Turistas abandonam Egito e guias e comerciantes da região das pirâmides reclamam de protestos
GIZÉ – A comparação se tornou um pouco gasta nos últimos dias, mas parece irresistível: há milhares de anos eles viveram sob o poder esmagador dos faraós, e hoje não veem motivo para tanto alarde em torno do regime de Hosni Mubarak. A população de Guizé, 20 km a sudoeste do Cairo, ao pé das pirâmides de Quéops, Quéfren e Miquerinos, declara amor sincero por Mubarak e teme pelo seu destino sem o presidente, que para eles representa um pai. O pano de fundo desses sentimentos é a paralisia absoluta do turismo, do qual extraem renda muito acima do padrão egípcio, e que representa 11% do PIB do país.
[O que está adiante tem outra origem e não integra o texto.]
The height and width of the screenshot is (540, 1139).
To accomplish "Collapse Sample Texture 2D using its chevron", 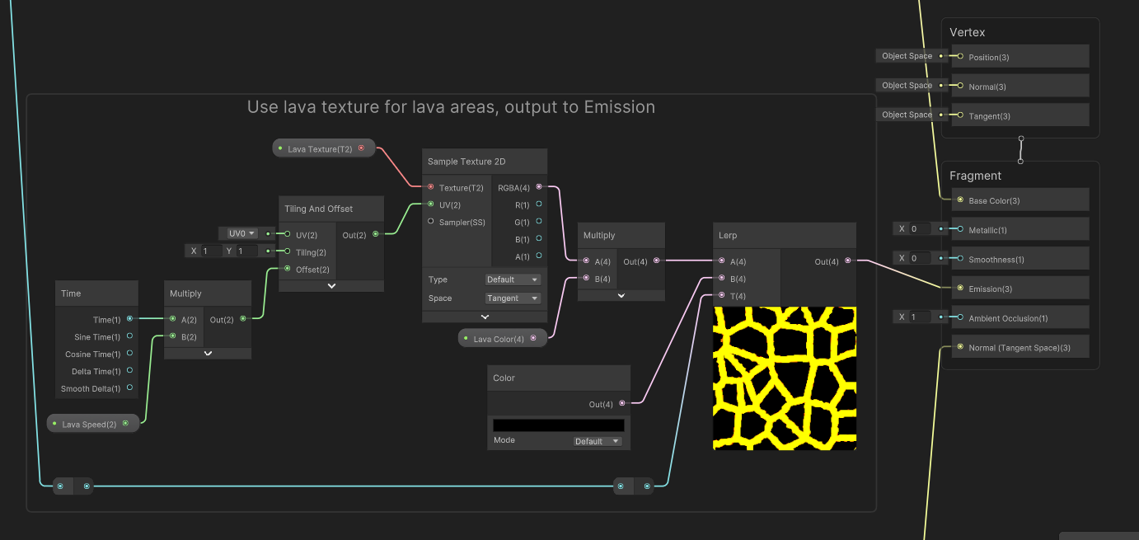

“Amo Mubarak como se fosse meu pai”, diz Noha Al Sevese, de 30 anos, dona de uma loja de perfumes, remédios feitos de plantas medicinais e reproduções de papiros (os egípcios chamam essas lojas de “museus”, embora tudo o que estava nas pirâmides tenha sido levado para o Museu do Cairo). “Antes eu me sentia segura, agora não me sinto mais. Não sei o que vai acontecer. Não durmo à noite.” Noha não consegue entender a revolta dos manifestantes contra o presidente: “O que ele fez contra essa gente? Ele só fez coisas boas, criou fábricas, deu comida.” Ela acredita que os problemas do país vêm dos governos anteriores, de Gamal Abdel Nasser (1956-70) e Anwar Sadat (1970-81).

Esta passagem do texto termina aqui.